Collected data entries
--------------------

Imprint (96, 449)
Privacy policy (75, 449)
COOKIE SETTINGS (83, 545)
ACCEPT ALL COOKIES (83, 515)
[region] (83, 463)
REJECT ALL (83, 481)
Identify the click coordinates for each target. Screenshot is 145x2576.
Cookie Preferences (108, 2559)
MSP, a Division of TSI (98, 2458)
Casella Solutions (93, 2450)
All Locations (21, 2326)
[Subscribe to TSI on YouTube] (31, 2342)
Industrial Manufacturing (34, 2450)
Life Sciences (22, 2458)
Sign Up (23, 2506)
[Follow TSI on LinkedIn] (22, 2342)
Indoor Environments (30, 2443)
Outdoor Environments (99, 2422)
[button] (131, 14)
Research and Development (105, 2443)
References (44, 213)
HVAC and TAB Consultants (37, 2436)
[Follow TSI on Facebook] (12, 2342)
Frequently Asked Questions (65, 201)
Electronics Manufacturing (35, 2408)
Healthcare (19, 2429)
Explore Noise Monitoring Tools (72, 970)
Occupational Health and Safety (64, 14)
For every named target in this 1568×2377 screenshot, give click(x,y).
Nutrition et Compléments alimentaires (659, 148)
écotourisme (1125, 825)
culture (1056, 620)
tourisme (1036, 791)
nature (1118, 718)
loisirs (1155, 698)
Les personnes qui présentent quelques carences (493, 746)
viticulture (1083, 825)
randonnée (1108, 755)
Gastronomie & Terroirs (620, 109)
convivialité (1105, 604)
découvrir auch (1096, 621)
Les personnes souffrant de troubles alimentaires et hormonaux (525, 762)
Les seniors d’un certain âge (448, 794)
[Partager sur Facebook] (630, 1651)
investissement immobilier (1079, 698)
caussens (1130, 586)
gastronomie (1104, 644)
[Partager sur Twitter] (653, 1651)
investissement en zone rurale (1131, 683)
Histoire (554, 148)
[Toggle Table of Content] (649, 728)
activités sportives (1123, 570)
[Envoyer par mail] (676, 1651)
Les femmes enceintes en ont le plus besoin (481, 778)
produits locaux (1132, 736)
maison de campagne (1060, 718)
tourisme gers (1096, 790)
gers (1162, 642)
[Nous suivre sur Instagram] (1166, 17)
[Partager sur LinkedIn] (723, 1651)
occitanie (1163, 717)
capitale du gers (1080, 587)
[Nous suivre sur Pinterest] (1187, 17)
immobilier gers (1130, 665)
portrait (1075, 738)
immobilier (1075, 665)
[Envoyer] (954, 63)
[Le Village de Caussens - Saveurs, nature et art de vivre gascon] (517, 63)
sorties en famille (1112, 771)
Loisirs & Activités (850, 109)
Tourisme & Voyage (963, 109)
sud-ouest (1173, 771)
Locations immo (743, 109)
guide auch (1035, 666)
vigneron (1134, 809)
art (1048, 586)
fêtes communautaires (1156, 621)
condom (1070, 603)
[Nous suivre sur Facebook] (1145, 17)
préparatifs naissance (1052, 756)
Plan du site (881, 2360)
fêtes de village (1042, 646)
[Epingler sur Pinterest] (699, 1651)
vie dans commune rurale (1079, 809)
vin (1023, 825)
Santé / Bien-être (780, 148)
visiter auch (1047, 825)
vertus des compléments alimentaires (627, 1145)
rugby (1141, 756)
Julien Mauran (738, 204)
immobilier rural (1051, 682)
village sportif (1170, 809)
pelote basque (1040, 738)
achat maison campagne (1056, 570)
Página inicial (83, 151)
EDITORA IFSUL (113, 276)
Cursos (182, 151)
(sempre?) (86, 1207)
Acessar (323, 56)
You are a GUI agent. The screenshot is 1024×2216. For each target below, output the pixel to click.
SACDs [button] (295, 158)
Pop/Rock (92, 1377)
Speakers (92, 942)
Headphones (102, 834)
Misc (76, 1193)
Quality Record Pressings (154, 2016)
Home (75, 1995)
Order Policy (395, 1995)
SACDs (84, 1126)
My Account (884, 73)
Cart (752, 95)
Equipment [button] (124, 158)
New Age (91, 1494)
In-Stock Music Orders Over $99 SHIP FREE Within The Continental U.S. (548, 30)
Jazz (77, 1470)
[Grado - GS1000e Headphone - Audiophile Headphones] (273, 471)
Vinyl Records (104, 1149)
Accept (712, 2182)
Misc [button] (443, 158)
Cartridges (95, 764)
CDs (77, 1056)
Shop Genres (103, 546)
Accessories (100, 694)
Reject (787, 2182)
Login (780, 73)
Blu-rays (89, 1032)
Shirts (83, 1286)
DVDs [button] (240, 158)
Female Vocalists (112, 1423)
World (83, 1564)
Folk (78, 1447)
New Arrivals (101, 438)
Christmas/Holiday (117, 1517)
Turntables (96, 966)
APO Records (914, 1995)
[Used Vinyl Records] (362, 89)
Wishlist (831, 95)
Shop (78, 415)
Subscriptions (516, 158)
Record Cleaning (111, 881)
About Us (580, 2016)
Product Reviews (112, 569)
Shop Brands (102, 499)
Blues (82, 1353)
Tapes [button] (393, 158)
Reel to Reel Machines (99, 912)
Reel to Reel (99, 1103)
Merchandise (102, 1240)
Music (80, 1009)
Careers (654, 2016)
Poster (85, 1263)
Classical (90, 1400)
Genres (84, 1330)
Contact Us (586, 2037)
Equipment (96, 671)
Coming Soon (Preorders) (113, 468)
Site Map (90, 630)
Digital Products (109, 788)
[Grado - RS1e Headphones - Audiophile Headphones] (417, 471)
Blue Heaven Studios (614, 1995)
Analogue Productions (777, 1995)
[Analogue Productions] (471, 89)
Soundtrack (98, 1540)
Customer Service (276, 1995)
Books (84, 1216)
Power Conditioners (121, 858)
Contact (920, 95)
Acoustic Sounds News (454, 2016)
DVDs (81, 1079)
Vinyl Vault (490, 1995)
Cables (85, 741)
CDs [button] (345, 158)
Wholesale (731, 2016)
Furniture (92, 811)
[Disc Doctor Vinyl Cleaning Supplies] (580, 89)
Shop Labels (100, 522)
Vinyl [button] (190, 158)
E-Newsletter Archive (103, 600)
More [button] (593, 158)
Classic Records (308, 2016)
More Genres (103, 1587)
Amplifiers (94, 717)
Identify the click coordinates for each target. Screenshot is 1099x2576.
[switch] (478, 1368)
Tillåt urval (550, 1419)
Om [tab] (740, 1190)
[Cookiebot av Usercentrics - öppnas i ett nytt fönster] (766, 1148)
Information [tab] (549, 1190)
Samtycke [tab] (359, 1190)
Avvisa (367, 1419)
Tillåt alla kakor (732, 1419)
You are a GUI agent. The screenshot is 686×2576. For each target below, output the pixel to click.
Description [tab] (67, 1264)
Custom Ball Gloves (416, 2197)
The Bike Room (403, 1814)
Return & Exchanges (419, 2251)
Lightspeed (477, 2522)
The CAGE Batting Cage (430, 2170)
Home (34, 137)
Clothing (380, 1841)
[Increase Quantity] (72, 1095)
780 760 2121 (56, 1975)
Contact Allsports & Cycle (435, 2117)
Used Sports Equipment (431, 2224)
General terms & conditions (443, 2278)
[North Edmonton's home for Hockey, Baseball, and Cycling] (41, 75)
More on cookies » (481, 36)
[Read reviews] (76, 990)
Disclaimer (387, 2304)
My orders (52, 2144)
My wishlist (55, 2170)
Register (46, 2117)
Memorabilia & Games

--------------------

ASSIGNED TASK:
Once you have read the data above, print all of it again exactly.

ANSWER TO THE PROBLEM:
Imprint (96, 449)
Privacy policy (75, 449)
COOKIE SETTINGS (83, 545)
ACCEPT ALL COOKIES (83, 515)
[region] (83, 463)
REJECT ALL (83, 481)
Identify the click coordinates for each target. Screenshot is 145x2576.
Cookie Preferences (108, 2559)
MSP, a Division of TSI (98, 2458)
Casella Solutions (93, 2450)
All Locations (21, 2326)
[Subscribe to TSI on YouTube] (31, 2342)
Industrial Manufacturing (34, 2450)
Life Sciences (22, 2458)
Sign Up (23, 2506)
[Follow TSI on LinkedIn] (22, 2342)
Indoor Environments (30, 2443)
Outdoor Environments (99, 2422)
[button] (131, 14)
Research and Development (105, 2443)
References (44, 213)
HVAC and TAB Consultants (37, 2436)
[Follow TSI on Facebook] (12, 2342)
Frequently Asked Questions (65, 201)
Electronics Manufacturing (35, 2408)
Healthcare (19, 2429)
Explore Noise Monitoring Tools (72, 970)
Occupational Health and Safety (64, 14)
For every named target in this 1568×2377 screenshot, give click(x,y).
Nutrition et Compléments alimentaires (659, 148)
écotourisme (1125, 825)
culture (1056, 620)
tourisme (1036, 791)
nature (1118, 718)
loisirs (1155, 698)
Les personnes qui présentent quelques carences (493, 746)
viticulture (1083, 825)
randonnée (1108, 755)
Gastronomie & Terroirs (620, 109)
convivialité (1105, 604)
découvrir auch (1096, 621)
Les personnes souffrant de troubles alimentaires et hormonaux (525, 762)
Les seniors d’un certain âge (448, 794)
[Partager sur Facebook] (630, 1651)
investissement immobilier (1079, 698)
caussens (1130, 586)
gastronomie (1104, 644)
[Partager sur Twitter] (653, 1651)
investissement en zone rurale (1131, 683)
Histoire (554, 148)
[Toggle Table of Content] (649, 728)
activités sportives (1123, 570)
[Envoyer par mail] (676, 1651)
Les femmes enceintes en ont le plus besoin (481, 778)
produits locaux (1132, 736)
maison de campagne (1060, 718)
tourisme gers (1096, 790)
gers (1162, 642)
[Nous suivre sur Instagram] (1166, 17)
[Partager sur LinkedIn] (723, 1651)
occitanie (1163, 717)
capitale du gers (1080, 587)
[Nous suivre sur Pinterest] (1187, 17)
immobilier gers (1130, 665)
portrait (1075, 738)
immobilier (1075, 665)
[Envoyer] (954, 63)
[Le Village de Caussens - Saveurs, nature et art de vivre gascon] (517, 63)
sorties en famille (1112, 771)
Loisirs & Activités (850, 109)
Tourisme & Voyage (963, 109)
sud-ouest (1173, 771)
Locations immo (743, 109)
guide auch (1035, 666)
vigneron (1134, 809)
art (1048, 586)
fêtes communautaires (1156, 621)
condom (1070, 603)
[Nous suivre sur Facebook] (1145, 17)
préparatifs naissance (1052, 756)
Plan du site (881, 2360)
fêtes de village (1042, 646)
[Epingler sur Pinterest] (699, 1651)
vie dans commune rurale (1079, 809)
vin (1023, 825)
Santé / Bien-être (780, 148)
visiter auch (1047, 825)
vertus des compléments alimentaires (627, 1145)
rugby (1141, 756)
Julien Mauran (738, 204)
immobilier rural (1051, 682)
village sportif (1170, 809)
pelote basque (1040, 738)
achat maison campagne (1056, 570)
Página inicial (83, 151)
EDITORA IFSUL (113, 276)
Cursos (182, 151)
(sempre?) (86, 1207)
Acessar (323, 56)
You are a GUI agent. The screenshot is 1024×2216. For each target below, output the pixel to click.
SACDs [button] (295, 158)
Pop/Rock (92, 1377)
Speakers (92, 942)
Headphones (102, 834)
Misc (76, 1193)
Quality Record Pressings (154, 2016)
Home (75, 1995)
Order Policy (395, 1995)
SACDs (84, 1126)
My Account (884, 73)
Cart (752, 95)
Equipment [button] (124, 158)
New Age (91, 1494)
In-Stock Music Orders Over $99 SHIP FREE Within The Continental U.S. (548, 30)
Jazz (77, 1470)
[Grado - GS1000e Headphone - Audiophile Headphones] (273, 471)
Vinyl Records (104, 1149)
Accept (712, 2182)
Misc [button] (443, 158)
Cartridges (95, 764)
CDs (77, 1056)
Shop Genres (103, 546)
Accessories (100, 694)
Reject (787, 2182)
Login (780, 73)
Blu-rays (89, 1032)
Shirts (83, 1286)
DVDs [button] (240, 158)
Female Vocalists (112, 1423)
World (83, 1564)
Folk (78, 1447)
New Arrivals (101, 438)
Christmas/Holiday (117, 1517)
Turntables (96, 966)
APO Records (914, 1995)
[Used Vinyl Records] (362, 89)
Wishlist (831, 95)
Shop (78, 415)
Subscriptions (516, 158)
Record Cleaning (111, 881)
About Us (580, 2016)
Product Reviews (112, 569)
Shop Brands (102, 499)
Blues (82, 1353)
Tapes [button] (393, 158)
Reel to Reel Machines (99, 912)
Reel to Reel (99, 1103)
Merchandise (102, 1240)
Music (80, 1009)
Careers (654, 2016)
Poster (85, 1263)
Classical (90, 1400)
Genres (84, 1330)
Contact Us (586, 2037)
Equipment (96, 671)
Coming Soon (Preorders) (113, 468)
Site Map (90, 630)
Digital Products (109, 788)
[Grado - RS1e Headphones - Audiophile Headphones] (417, 471)
Blue Heaven Studios (614, 1995)
Analogue Productions (777, 1995)
[Analogue Productions] (471, 89)
Soundtrack (98, 1540)
Customer Service (276, 1995)
Books (84, 1216)
Power Conditioners (121, 858)
Contact (920, 95)
Acoustic Sounds News (454, 2016)
DVDs (81, 1079)
Vinyl Vault (490, 1995)
Cables (85, 741)
CDs [button] (345, 158)
Wholesale (731, 2016)
Furniture (92, 811)
[Disc Doctor Vinyl Cleaning Supplies] (580, 89)
Shop Labels (100, 522)
Vinyl [button] (190, 158)
E-Newsletter Archive (103, 600)
More [button] (593, 158)
Classic Records (308, 2016)
More Genres (103, 1587)
Amplifiers (94, 717)
Identify the click coordinates for each target. Screenshot is 1099x2576.
[switch] (478, 1368)
Tillåt urval (550, 1419)
Om [tab] (740, 1190)
[Cookiebot av Usercentrics - öppnas i ett nytt fönster] (766, 1148)
Information [tab] (549, 1190)
Samtycke [tab] (359, 1190)
Avvisa (367, 1419)
Tillåt alla kakor (732, 1419)
You are a GUI agent. The screenshot is 686×2576. For each target below, output the pixel to click.
Description [tab] (67, 1264)
Custom Ball Gloves (416, 2197)
The Bike Room (403, 1814)
Return & Exchanges (419, 2251)
Lightspeed (477, 2522)
The CAGE Batting Cage (430, 2170)
Home (34, 137)
Clothing (380, 1841)
[Increase Quantity] (72, 1095)
780 760 2121 (56, 1975)
Contact Allsports & Cycle (435, 2117)
Used Sports Equipment (431, 2224)
General terms & conditions (443, 2278)
[North Edmonton's home for Hockey, Baseball, and Cycling] (41, 75)
More on cookies » (481, 36)
[Read reviews] (76, 990)
Disclaimer (387, 2304)
My orders (52, 2144)
My wishlist (55, 2170)
Register (46, 2117)
Memorabilia & Games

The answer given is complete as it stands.